ACTION ITEM: Only the lines from the one containing "Given: Select the 新注单 new bets tab" through the end of the entries should be returned, exactly as they are, with the pictures omitted.

** Opening INPUT RECORDS block **

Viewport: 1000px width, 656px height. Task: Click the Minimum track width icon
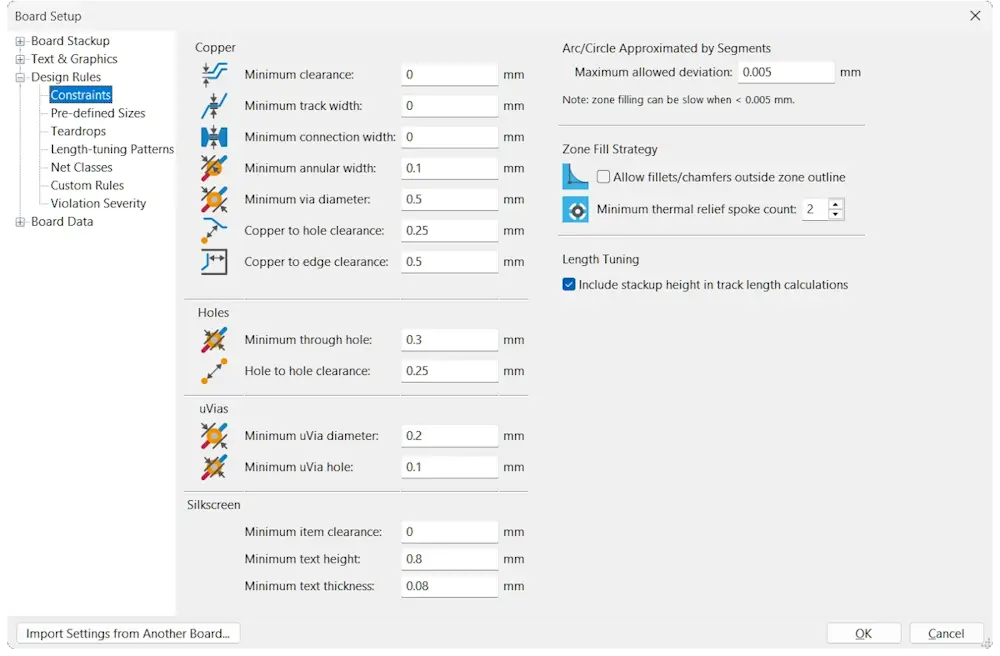(x=214, y=105)
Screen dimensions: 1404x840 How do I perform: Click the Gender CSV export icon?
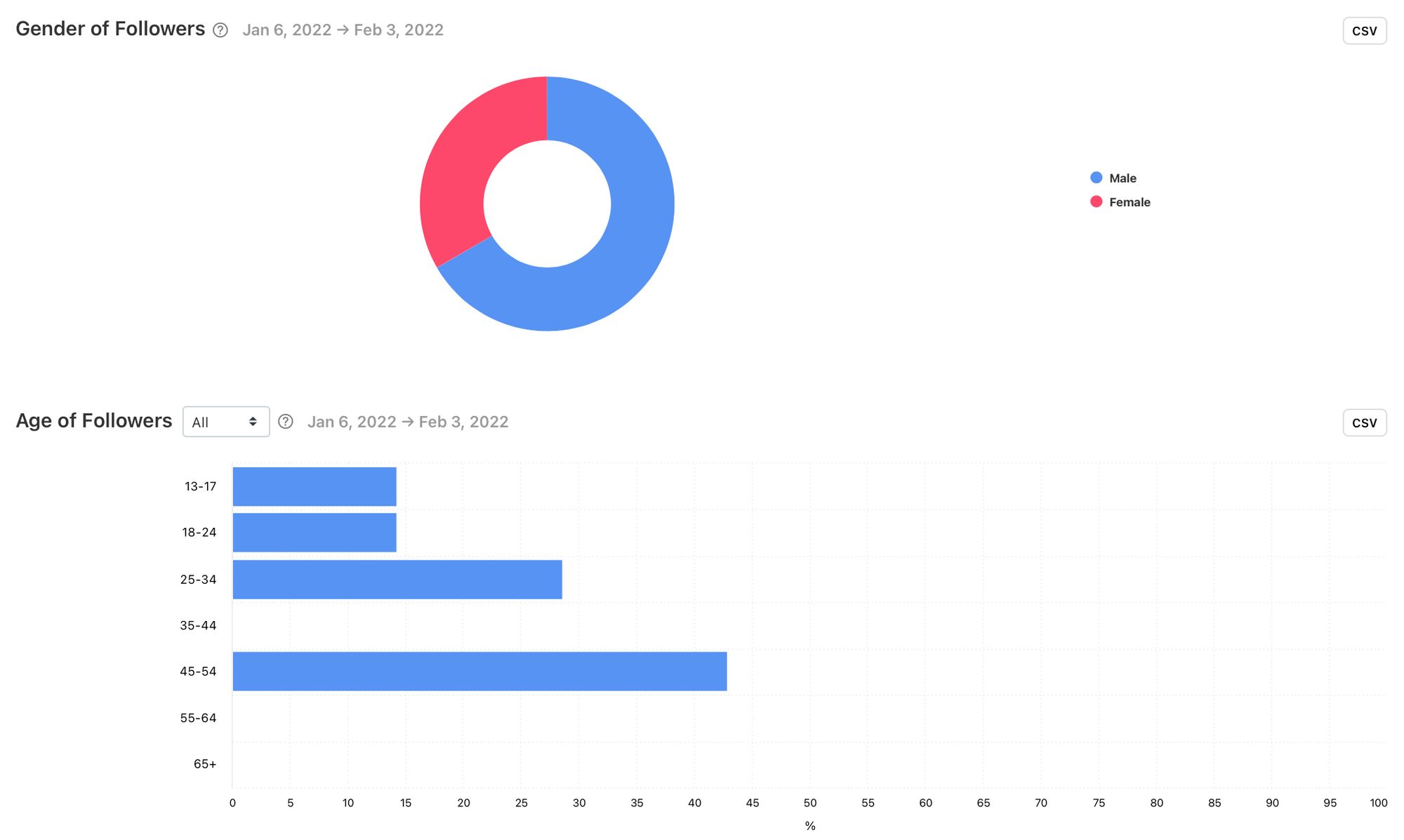tap(1365, 30)
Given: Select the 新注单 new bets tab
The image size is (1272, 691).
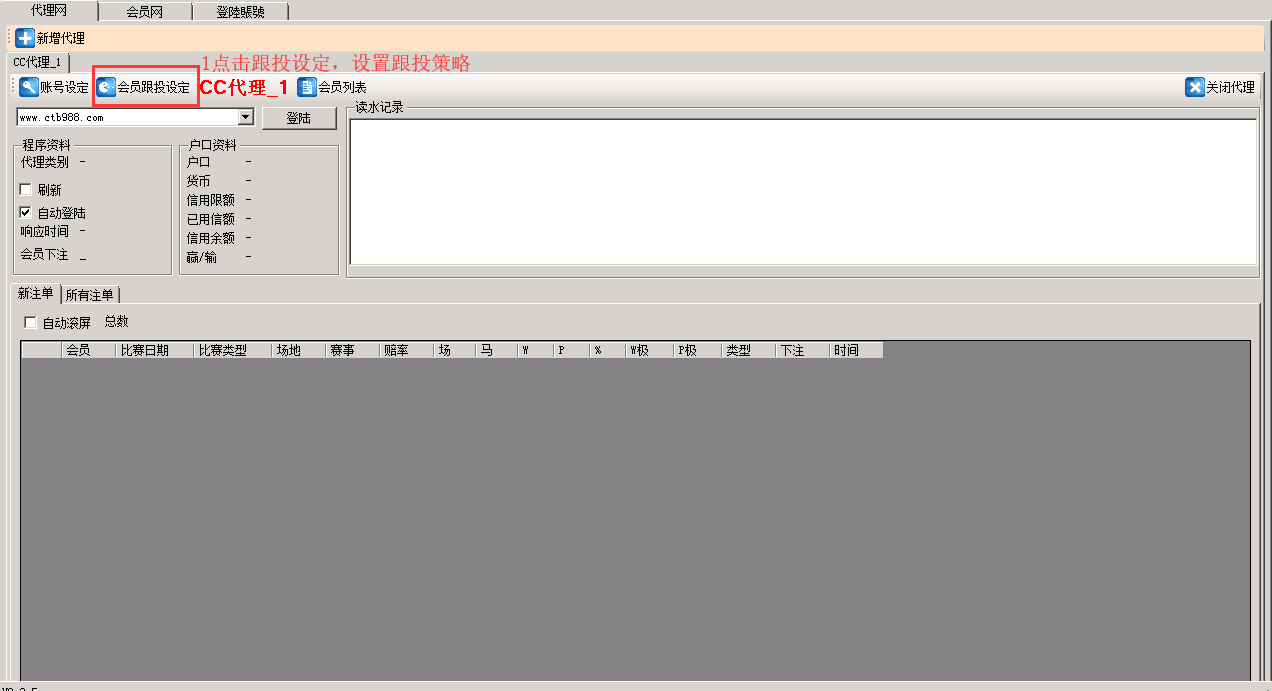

** Closing INPUT RECORDS block **

TASK OUTPUT:
Given: Select the 新注单 new bets tab
The image size is (1272, 691).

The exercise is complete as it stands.